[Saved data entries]
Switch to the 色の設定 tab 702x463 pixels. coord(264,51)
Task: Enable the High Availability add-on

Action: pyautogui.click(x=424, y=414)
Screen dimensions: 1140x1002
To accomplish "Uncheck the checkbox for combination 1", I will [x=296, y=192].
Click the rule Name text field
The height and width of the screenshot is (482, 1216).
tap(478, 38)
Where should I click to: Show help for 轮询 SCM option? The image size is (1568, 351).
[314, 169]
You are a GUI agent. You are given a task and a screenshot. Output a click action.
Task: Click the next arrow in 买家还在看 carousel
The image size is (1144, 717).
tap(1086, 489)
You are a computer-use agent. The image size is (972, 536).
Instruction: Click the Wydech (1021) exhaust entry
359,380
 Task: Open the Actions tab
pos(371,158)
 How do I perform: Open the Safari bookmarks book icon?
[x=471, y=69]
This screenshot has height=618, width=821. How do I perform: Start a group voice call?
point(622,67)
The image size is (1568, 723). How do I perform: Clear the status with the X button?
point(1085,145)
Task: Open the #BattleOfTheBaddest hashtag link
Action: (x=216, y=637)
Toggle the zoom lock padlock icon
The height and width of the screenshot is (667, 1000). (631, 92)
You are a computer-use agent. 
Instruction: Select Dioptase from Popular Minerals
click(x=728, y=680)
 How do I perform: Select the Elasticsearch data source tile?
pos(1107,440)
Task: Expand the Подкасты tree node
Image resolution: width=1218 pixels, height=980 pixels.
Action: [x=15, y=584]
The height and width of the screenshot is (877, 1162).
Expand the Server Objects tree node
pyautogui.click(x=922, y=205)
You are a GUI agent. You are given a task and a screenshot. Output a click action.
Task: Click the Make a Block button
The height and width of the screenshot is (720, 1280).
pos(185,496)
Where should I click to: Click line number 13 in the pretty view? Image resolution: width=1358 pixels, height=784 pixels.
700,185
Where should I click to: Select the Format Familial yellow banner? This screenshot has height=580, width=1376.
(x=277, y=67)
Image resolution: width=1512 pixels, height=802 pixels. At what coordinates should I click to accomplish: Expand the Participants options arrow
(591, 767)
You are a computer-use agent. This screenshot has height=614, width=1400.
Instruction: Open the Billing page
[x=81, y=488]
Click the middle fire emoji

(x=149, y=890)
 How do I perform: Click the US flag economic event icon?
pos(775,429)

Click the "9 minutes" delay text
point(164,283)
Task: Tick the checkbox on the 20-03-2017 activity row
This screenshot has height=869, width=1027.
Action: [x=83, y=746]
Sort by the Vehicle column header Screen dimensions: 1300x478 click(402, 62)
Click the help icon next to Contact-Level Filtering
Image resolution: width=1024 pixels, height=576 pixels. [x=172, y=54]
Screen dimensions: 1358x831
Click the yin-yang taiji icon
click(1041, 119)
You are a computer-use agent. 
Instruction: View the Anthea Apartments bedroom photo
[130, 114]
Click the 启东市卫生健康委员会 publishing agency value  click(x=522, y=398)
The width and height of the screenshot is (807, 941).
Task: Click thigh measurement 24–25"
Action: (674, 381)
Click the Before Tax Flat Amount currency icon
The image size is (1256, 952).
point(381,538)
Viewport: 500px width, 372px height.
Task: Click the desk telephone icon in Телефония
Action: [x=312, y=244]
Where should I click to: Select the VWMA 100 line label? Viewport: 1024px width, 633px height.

* Task: Wherever the word "computer" appears in a line of the data above, copy that line.

* Task answer:
You are a computer-use agent. The image size is (972, 536).
You are a computer-use agent. 
You are a computer-use agent. This screenshot has height=614, width=1400.
You are a computer-use agent. 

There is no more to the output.